Error Boundaries

An Error Boundary is a React component that catches JavaScript errors anywhere in its child component tree, logs those errors, and displays a fallback UI instead of the component tree that crashed.

Why do we need them?

In the past, JavaScript errors inside components would corrupt React’s internal state and cause it to emit cryptic errors on next renders. These errors were always caused by an earlier error in the application code, but React did not provide a way to handle them gracefully in components, and could not recover from them.

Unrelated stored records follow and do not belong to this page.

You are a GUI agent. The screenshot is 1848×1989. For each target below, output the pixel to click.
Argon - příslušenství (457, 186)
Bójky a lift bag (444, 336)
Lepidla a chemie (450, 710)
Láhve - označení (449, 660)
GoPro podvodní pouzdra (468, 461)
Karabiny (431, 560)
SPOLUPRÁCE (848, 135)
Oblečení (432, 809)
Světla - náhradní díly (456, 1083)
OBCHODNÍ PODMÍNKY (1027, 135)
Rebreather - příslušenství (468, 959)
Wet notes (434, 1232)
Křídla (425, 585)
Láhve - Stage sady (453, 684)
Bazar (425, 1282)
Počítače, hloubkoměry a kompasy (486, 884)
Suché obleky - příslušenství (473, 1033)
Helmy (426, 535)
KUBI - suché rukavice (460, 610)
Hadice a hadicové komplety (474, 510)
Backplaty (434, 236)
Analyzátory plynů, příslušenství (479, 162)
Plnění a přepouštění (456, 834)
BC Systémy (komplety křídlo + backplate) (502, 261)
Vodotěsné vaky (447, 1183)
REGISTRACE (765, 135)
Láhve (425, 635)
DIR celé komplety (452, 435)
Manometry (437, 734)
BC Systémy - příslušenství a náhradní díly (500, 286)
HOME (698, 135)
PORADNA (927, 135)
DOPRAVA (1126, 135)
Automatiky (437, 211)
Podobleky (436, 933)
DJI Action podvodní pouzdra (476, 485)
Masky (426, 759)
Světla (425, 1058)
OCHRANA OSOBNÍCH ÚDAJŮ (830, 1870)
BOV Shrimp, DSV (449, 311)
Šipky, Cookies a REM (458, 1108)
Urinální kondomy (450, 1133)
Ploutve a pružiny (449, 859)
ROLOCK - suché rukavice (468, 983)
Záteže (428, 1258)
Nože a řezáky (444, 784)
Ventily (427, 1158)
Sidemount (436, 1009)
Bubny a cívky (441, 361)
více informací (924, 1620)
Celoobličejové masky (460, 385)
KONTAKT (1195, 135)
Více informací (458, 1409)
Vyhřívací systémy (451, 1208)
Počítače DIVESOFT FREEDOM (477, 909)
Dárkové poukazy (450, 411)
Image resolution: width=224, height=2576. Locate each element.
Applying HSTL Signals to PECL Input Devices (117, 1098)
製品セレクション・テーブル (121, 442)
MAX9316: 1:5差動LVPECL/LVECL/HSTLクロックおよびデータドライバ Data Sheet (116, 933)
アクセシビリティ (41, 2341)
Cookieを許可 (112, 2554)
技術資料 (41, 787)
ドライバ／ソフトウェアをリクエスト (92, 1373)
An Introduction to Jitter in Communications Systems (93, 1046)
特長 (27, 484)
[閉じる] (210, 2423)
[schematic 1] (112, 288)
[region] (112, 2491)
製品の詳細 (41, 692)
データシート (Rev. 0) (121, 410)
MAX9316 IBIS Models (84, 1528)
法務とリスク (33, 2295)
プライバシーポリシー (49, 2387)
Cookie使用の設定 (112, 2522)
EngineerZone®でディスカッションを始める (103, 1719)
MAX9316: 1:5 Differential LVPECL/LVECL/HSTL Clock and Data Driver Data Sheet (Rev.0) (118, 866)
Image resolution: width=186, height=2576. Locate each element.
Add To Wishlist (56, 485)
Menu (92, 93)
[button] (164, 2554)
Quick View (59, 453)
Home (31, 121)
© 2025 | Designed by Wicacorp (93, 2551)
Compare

Creating an Error Boundary

A class component becomes an error boundary if it defines either (or both) of the lifecycle methods static getDerivedStateFromError() or componentDidCatch().

JavaScript

import React from 'react';

class ErrorBoundary extends React.Component {
  constructor(props) {
    super(props);
    this.state = { hasError: false };
  }

  static getDerivedStateFromError(error) {
    // Update state so the next render will show the fallback UI.
    return { hasError: true };
  }

  componentDidCatch(error, errorInfo) {
    // You can also log the error to an error reporting service
    console.error("Caught by ErrorBoundary:", error, errorInfo);
  }

  render() {
    if (this.state.hasError) {
      return <h1>Something went wrong.</h1>;
    }

    return this.props.children; 
  }
}

export default ErrorBoundary;          

How to use it

You can use it as a regular component to wrap any part of your app that might fail.

JavaScript

<ErrorBoundary>
  <MyVeryRiskyComponent />
</ErrorBoundary>          

Where to place Error Boundaries?

Note: Error boundaries do **not** catch errors for: Event handlers, Asynchronous code (e.g. setTimeout), Server-side rendering, or Errors thrown in the error boundary itself.